In the winter months, a focal point of the back yard is a beautifully constructed brick wall, which the Woods added for privacy. Clyde was able to track down the maker of the home’s original brick in Virginia and had the wall built to match. “On our side of the wall, there isn’t a single specialty brick, but it appears to be very ornate and is very beautiful on the neighbor’s side, too. We felt good about the beauty on the other side for them,” said Martha.

In the warmer months, the wall becomes a backdrop for an impressively landscaped lawn, which comes alive with Cherokee roses, a favorite of the original owner, Mrs. Lilly, along with azaleas, ferns and crepe myrtles. The front yard is home to an impressively large tea lily. “It’s one of the largest in the area, and it has a wonderfu l fragrance when it blooms,” said Martha. At 5,500 square feet, the home sits on an acre of land. Luckily, Clyde likes to work in the yard and do a little gardening. “Grant Parker helps keep our yard intact, too,” said Martha.

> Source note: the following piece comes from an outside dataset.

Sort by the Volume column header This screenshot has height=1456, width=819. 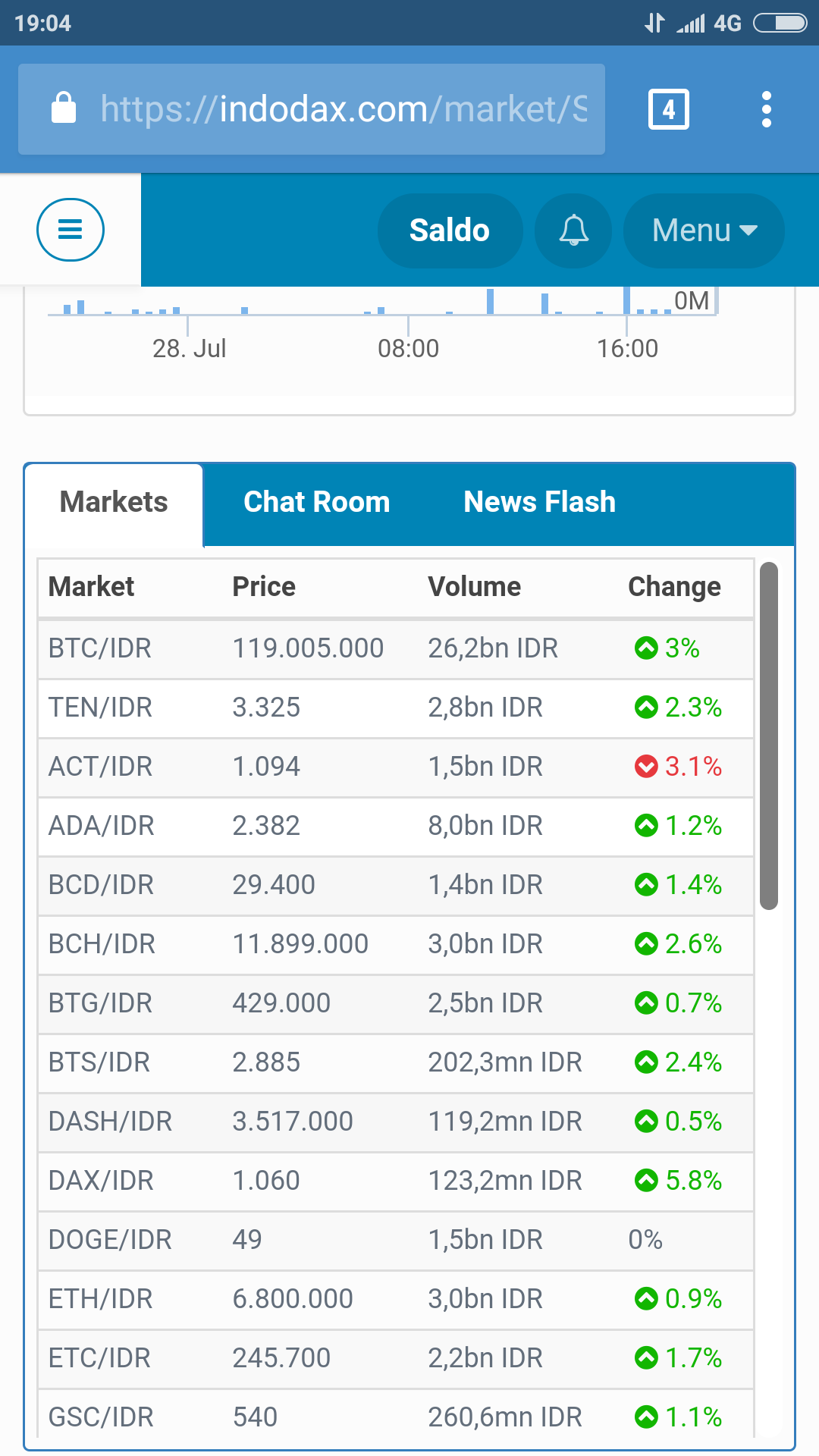pyautogui.click(x=474, y=587)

The fully bricked exterior of the home is laid in Flemish bond, which is decorative, rather than simply functional and requires skill to execute. The bond is characterized by alternating stretchers (sides of brick) and headers (ends of brick) to form a regular pattern that was exceedingly popular in Europe in the 17th century and can still be seen in many well-preserved buildings in colonial Virginia. The bond requires two layers of brick and consequently, the windows of the home are luxuriously deep-set from the interior. 

The roof is the original slate roof from the late 1950s, and has the capacity to last more than 100 years, as it is impervious to water, heat, sunlight and cold. Classic glossy white cornices and dentil molding accentuate the traditional choices of brick pattern and roof. 

The Woods, of course, have no plans to mess with perfection. Regarding their future in the home, Martha surveyed the upstairs playroom fit for her four, soon-to-be five grandchildren, featuring brightly colored toys and an array of princess dresses and smiled, “We briefly considered downsizing, since our children are out of the house, but we’re staying. My daughter and son-in-law are building a home next door.”